Today we are at a critical juncture in our history, with a rapidly closing window of opportunity to create a world in which more than nine billion people will be able to live well, within planetary boundaries.  Over the last 25 years we’ve seen lots of companies tinkering around the edges of sustainability, but with operational models that continue to deplete the world’s resources and overlook human injustices and entrenched inequities.

On the flipside, we’re seeing a growing number of trailblazers too. Companies that are transforming their operations to work towards restoring our world, socially and ecologically. Crucially, these trailblazers are adopting what we call a ‘just and regenerative mindset’ and embedding this into a new way of making decisions. This mindset is the way to tackle the false divisions between environmental and social issues that prevent real progress.

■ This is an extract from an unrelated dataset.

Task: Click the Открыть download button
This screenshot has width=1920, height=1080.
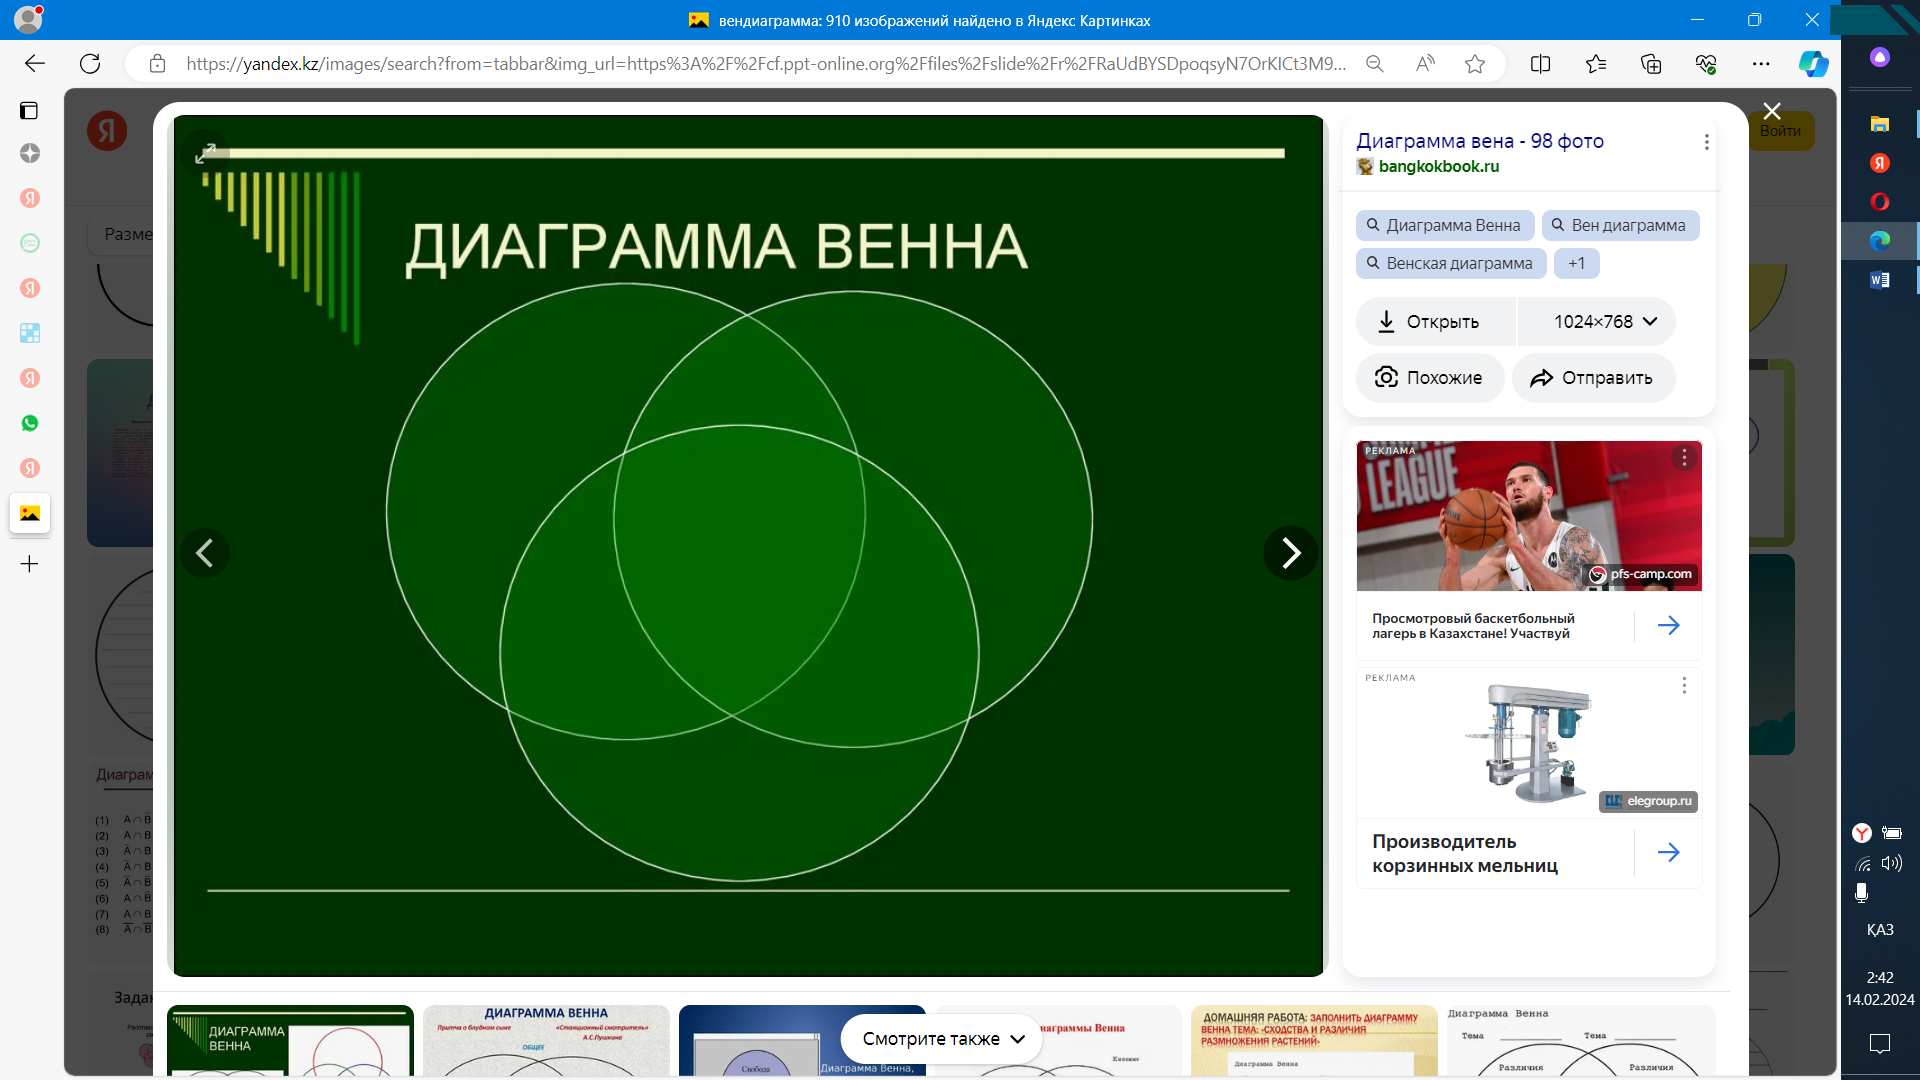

I am optimistic that we will see the number of trailblazers increase; and that together they will help to bring about the wide-reaching transformations needed: from reinventing our current model of capitalism to building greater resilience and adaptive capacity. But of course, their success will be dependent on an enabling  operating context too.

Tell us more about what you mean by a just and regenerative business mindset?

Unfortunately, all too often we see ambitious net-zero strategies that completely miss the need to tackle climate justice, and instead create silos where social impact and environmental impact are treated separately as if they are not intrinsically linked. Other strategies offer up superficial solutions that ignore deeper systemic roots of problems.

Importantly, a just and regenerative mindset overcomes these challenges and is defined as one that: embraces the power of nature to renew and regenerate, understands that humans are a fundamental part of nature, and respects everyone’s universal rights and potential to thrive.

The reaction to this approach has been overwhelmingly positive. The elements of this definition – such as human rights being universally respected and social and environmental systems thriving – are hard to argue against, and land with people intuitively.

What is Forum for the Future’s Business Transformation Compass and how can companies use it to think about how they can be more sustainable?

Forum for the Future launched the Business Transformation Compass in November 2021 as a practical tool designed to help businesses assess and understand their current mindset, and what would be needed to adopt a just and regenerative one.

The Compass describes how a business can adopt this approach, whatever its starting point. It aims to help companies to progress towards a just and regenerative mindset by enabling them to understand their current mindset, embrace the need to reform, rethink the costs and benefits of transformation - and decide where to get started.

The four mindsets within the Business Transformation Compass

I will be presenting a webinar for CTPA on 21 March, to explain more about the Business Transformation and Compass and a just and regenerative future; it is free for anyone to sign up, so please join me to hear more by registering via CTPA’s events page. 

So, what are the top things that companies should think about?

The Business Transformation Compass shares four levels of action a business can take. But more important than the level of action is the mindset or intent that guides it. The four mindsets we commonly encounter in business are risk mitigation, zero harm, do good, and just and regenerative.

Rather than working through these mindsets sequentially, we strongly recommend that businesses make the shift to adopting a just and regenerative mindset now, no matter what the dominant mindset a business has had to date.

Do you have a particular message for SMEs, some of whom may not have yet had the chance to make much progress on their sustainability journey? Where do they start?

It would be easy for SMEs to feel overwhelmed by the prospect of implementing the shift to this mindset within their business. However, it’s important to keep in mind that change happens over time, not all at once, and there will be many small milestones along the way.

And, no matter where you are on your journey, or what resources you have at your disposal, adopting a mindset of possibility, and potential, which is the essence of just and regenerative, will always move you forward. It isn’t money, size or power that is the deepest lever for change, it is our values, our beliefs and what we think may, or may not, be possible.

Forum has created some critical shifts guidance that offers detailed information and advice on both of these potential starting points. It’s applicable to companies of all sizes, including SMEs, and has been designed to work alongside the Business Transformation Compass.

In short, my advice would be to embrace the concept of a just and regenerative mindset, and then embrace the wealth of support that is on offer to get there, including from Forum. We all want a future in which our planet, and everyone in it can thrive, and SMEs just like big businesses, hold the key to helping that happen. So, go on - take that first step today!